Changing stroke rehab and research worldwide now.Time is Brain! trillions and trillions of neurons that DIE each day because there are NO effective hyperacute therapies besides tPA(only 12% effective). I have 523 posts on hyperacute therapy, enough for researchers to spend decades proving them out. These are my personal ideas and blog on stroke rehabilitation and stroke research. Do not attempt any of these without checking with your medical provider. Unless you join me in agitating, when you need these therapies they won't be there.

What this blog is for:

My blog is not to help survivors recover, it is to have the 10 million yearly stroke survivors light fires underneath their doctors, stroke hospitals and stroke researchers to get stroke solved. 100% recovery. The stroke medical world is completely failing at that goal, they don't even have it as a goal. Shortly after getting out of the hospital and getting NO information on the process or protocols of stroke rehabilitation and recovery I started searching on the internet and found that no other survivor received useful information. This is an attempt to cover all stroke rehabilitation information that should be readily available to survivors so they can talk with informed knowledge to their medical staff. It lays out what needs to be done to get stroke survivors closer to 100% recovery. It's quite disgusting that this information is not available from every stroke association and doctors group.

Wednesday, July 8, 2026

Towards routine biomechanical data collection in stroke rehabilitation: a usability comparison of IMU and markerless motion capture systems for functional upper-limb assessments

 'Assessments' DO NOTHING FOR RECOVERY! With no protocols based on the assessment; THIS WAS COMPLETELY FUCKING USELEESS! You're all fired! You, your mentors and senior researchers are obviously clueless on how to get survivors recovered! I'd suggest basket weaving for your mental capacity.

Towards routine biomechanical data collection in stroke rehabilitation: a usability comparison of IMU and markerless motion capture systems for functional upper-limb assessments

    We are providing an unedited version of this manuscript to give early access to its findings. Before final publication, the manuscript will undergo further editing. Please note there may be errors present which affect the content, and all legal disclaimers apply.

    Abstract

    Objective measurement of upper-limb movement quality based on biomechanical data collected in clinical routine has the potential to enable precision neurorehabilitation at scale. However, integrating biomechanical data collection into daily clinical workflows remains challenging. In this exploratory study, we evaluated the usability of two technologies for routine kinematic data collection: an IMU-based version of the instrumented Action Research Arm Test (iARAT-IMU) and a MMC markerless motion capture (MMC) system. First, five physiotherapists independently operated the iARAT-IMU across seven clinical routine assessment sessions at a rehabilitation clinic in Switzerland to quantify learning curves, setup times, and usability. Second, we conducted a preference study in which the same therapists used both, the IMU- and MMC-system, during a standardized drinking task and completed quantitative and qualitative usability assessments focusing on system preference and underlying reasons. Results show that therapists rapidly learned to operate the tablet application for scoring the iARAT; however, the IMU system added approximately 11 min of setup time and sometimes required assistance. In contrast, the MMC workflow required approximately 2 min of additional time - well within the 5-minute maximum indicated a priori by therapists as acceptable for clinical routine and received consistently higher usability ratings. Most therapists preferred this approach due to greater efficiency and reduced patient burden. These findings highlight important design considerations for future digital assessment tools and indicate that MMC systems may offer a more feasible pathway toward routine biomechanical data collection for upper-limb assessments in clinical neurorehabilitation.

Explore the material:
• 1. Copy the passage of the stroke blog post from "We are providing" to "legal disclaimers apply.", renaming "manuscript" as "paper".
• 2. List the parties under whom the stroke blog post says stroke survivors should light fires.
The data below are unrelated to the stroke blog post.

Data shown:
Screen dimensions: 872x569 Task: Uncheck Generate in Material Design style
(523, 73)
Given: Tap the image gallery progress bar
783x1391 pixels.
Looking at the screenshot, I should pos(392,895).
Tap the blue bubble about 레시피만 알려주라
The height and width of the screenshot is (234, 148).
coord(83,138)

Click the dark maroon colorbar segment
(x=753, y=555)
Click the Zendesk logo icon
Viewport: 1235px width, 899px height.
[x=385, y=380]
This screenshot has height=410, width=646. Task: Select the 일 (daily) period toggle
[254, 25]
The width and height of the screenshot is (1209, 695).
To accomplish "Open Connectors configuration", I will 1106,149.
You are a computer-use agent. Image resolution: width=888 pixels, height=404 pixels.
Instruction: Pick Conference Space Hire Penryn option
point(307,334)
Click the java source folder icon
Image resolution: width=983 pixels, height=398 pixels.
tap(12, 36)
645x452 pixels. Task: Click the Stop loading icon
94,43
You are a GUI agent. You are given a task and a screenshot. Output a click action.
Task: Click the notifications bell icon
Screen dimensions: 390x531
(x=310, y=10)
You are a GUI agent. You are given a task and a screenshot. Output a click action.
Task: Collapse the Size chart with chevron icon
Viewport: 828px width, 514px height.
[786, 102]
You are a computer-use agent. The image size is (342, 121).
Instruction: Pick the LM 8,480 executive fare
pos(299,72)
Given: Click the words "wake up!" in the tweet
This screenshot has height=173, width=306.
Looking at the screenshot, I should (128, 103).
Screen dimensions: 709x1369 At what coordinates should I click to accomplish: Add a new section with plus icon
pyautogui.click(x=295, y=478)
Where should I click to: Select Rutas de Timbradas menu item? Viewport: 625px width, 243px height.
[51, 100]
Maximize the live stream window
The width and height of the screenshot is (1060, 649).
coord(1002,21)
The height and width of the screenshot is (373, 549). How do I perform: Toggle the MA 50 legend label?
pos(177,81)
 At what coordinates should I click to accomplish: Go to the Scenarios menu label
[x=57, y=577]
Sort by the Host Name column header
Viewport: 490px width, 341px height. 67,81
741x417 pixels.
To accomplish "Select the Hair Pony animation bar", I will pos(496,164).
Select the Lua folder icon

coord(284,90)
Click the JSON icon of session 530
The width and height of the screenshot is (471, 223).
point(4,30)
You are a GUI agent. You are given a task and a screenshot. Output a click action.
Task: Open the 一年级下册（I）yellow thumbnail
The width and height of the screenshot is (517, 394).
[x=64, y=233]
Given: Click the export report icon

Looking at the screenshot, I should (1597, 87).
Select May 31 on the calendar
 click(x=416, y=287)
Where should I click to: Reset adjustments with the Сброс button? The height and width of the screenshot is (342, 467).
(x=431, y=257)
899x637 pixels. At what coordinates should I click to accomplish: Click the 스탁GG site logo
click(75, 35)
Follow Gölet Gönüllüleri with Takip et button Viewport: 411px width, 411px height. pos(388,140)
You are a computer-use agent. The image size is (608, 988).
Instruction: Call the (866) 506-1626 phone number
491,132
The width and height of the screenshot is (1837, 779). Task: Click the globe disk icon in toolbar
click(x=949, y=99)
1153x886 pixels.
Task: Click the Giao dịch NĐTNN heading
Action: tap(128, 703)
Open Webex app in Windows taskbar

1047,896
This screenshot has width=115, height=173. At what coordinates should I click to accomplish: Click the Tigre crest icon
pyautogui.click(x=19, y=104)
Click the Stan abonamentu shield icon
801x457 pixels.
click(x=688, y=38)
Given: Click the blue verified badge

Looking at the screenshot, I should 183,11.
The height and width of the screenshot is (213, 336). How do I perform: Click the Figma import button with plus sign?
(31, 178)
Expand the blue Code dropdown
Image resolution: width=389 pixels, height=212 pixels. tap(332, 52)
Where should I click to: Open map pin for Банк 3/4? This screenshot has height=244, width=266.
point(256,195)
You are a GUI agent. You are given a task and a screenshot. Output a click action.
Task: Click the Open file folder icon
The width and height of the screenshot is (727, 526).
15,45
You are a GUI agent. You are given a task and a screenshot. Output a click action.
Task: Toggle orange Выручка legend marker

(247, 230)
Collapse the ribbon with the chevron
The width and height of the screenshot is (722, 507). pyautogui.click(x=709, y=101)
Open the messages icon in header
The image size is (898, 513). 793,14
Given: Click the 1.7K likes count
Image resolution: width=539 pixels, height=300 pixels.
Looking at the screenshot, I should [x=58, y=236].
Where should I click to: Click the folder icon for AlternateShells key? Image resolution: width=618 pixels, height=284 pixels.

Responses to the tasks:
• 1.
We are providing an unedited version of this paper to give early access to its findings. Before final publication, the paper will undergo further editing. Please note there may be errors present which affect the content, and all legal disclaimers apply.

• 2. doctors, stroke hospitals, stroke researchers